** Exercise requirements **
The required output is the lines below from the line containing "Terms and conditions of use (79, 2187)" to the line containing "Author Appearances (1072, 926)", inclusive, retyped exactly. No other lines belong in it.

─── Extracted entries

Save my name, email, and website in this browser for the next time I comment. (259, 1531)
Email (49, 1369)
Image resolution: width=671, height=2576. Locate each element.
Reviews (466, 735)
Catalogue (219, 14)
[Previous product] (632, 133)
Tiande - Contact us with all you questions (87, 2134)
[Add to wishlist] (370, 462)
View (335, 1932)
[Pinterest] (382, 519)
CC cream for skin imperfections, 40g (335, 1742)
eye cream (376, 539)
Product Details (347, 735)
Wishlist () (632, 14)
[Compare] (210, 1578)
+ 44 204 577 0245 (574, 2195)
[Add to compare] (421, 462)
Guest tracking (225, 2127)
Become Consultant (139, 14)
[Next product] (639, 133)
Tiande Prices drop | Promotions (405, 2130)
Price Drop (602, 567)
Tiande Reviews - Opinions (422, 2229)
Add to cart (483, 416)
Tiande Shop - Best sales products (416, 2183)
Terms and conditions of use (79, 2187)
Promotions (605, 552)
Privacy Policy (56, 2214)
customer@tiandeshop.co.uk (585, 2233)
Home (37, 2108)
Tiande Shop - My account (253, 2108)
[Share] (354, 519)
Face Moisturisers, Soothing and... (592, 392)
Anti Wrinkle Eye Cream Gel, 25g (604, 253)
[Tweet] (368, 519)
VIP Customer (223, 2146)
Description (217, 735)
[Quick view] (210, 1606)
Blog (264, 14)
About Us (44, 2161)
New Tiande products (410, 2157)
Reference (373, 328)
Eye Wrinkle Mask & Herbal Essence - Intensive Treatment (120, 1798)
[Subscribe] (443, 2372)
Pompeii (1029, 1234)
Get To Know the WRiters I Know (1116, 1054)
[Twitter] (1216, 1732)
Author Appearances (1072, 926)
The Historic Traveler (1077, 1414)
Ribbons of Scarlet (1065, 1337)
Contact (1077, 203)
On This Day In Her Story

──────

** Your response **
Terms and conditions of use (79, 2187)
Promotions (605, 552)
Privacy Policy (56, 2214)
customer@tiandeshop.co.uk (585, 2233)
Home (37, 2108)
Tiande Shop - My account (253, 2108)
[Share] (354, 519)
Face Moisturisers, Soothing and... (592, 392)
Anti Wrinkle Eye Cream Gel, 25g (604, 253)
[Tweet] (368, 519)
VIP Customer (223, 2146)
Description (217, 735)
[Quick view] (210, 1606)
Blog (264, 14)
About Us (44, 2161)
New Tiande products (410, 2157)
Reference (373, 328)
Eye Wrinkle Mask & Herbal Essence - Intensive Treatment (120, 1798)
[Subscribe] (443, 2372)
Pompeii (1029, 1234)
Get To Know the WRiters I Know (1116, 1054)
[Twitter] (1216, 1732)
Author Appearances (1072, 926)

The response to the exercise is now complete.